= Beginning of Section =

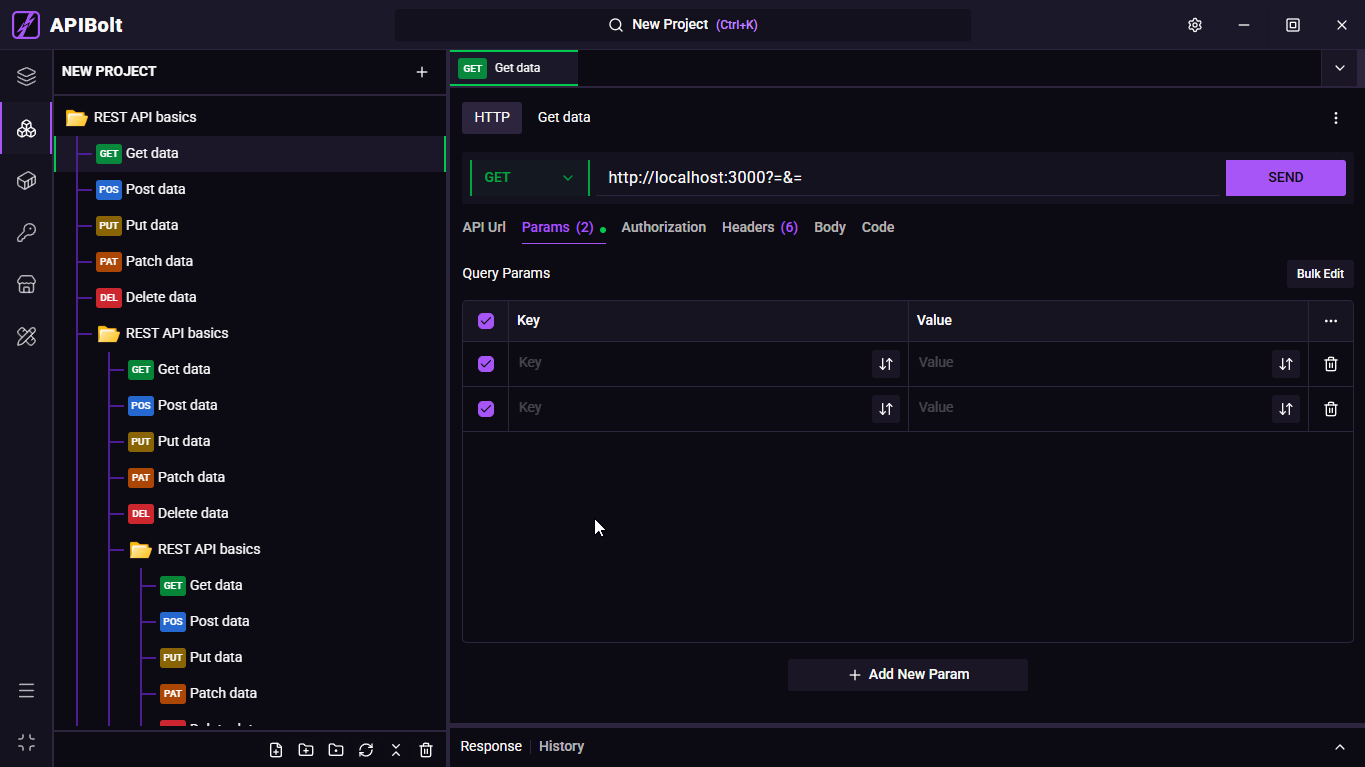Screen dimensions: 1365x767
Task: Click the SEND button
Action: coord(1285,178)
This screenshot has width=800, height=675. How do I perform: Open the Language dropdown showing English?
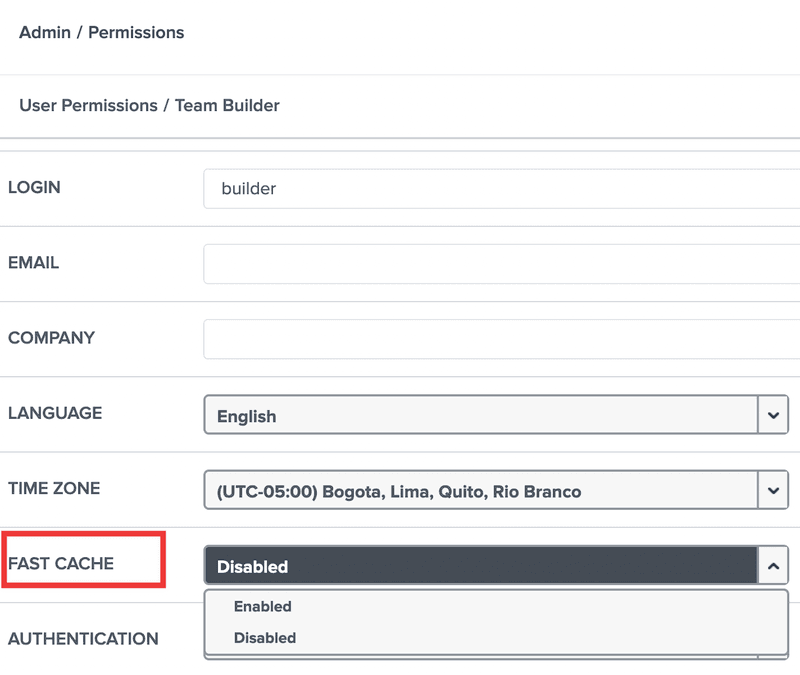pos(480,415)
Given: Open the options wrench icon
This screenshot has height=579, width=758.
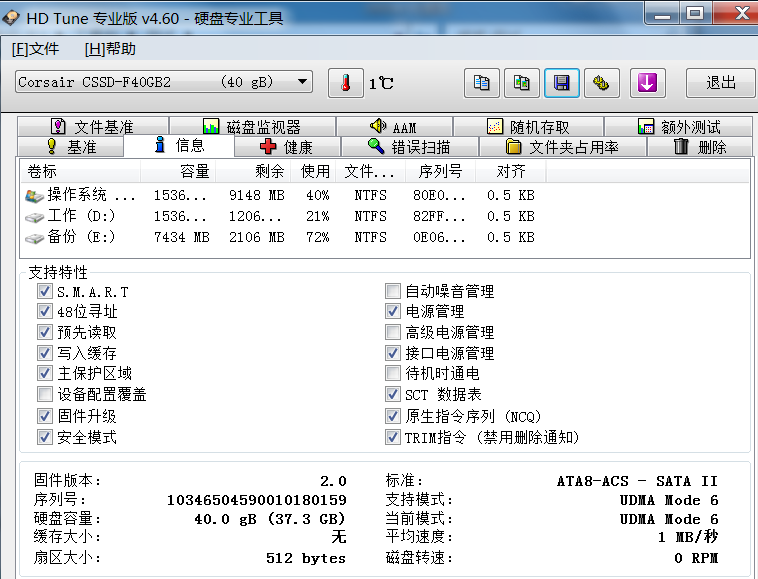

= End of Section =

Set down word for word, from the line that contains "Given: Open the options wrench icon" to the end of the listing above, every line and no picture.

Given: Open the options wrench icon
This screenshot has height=579, width=758.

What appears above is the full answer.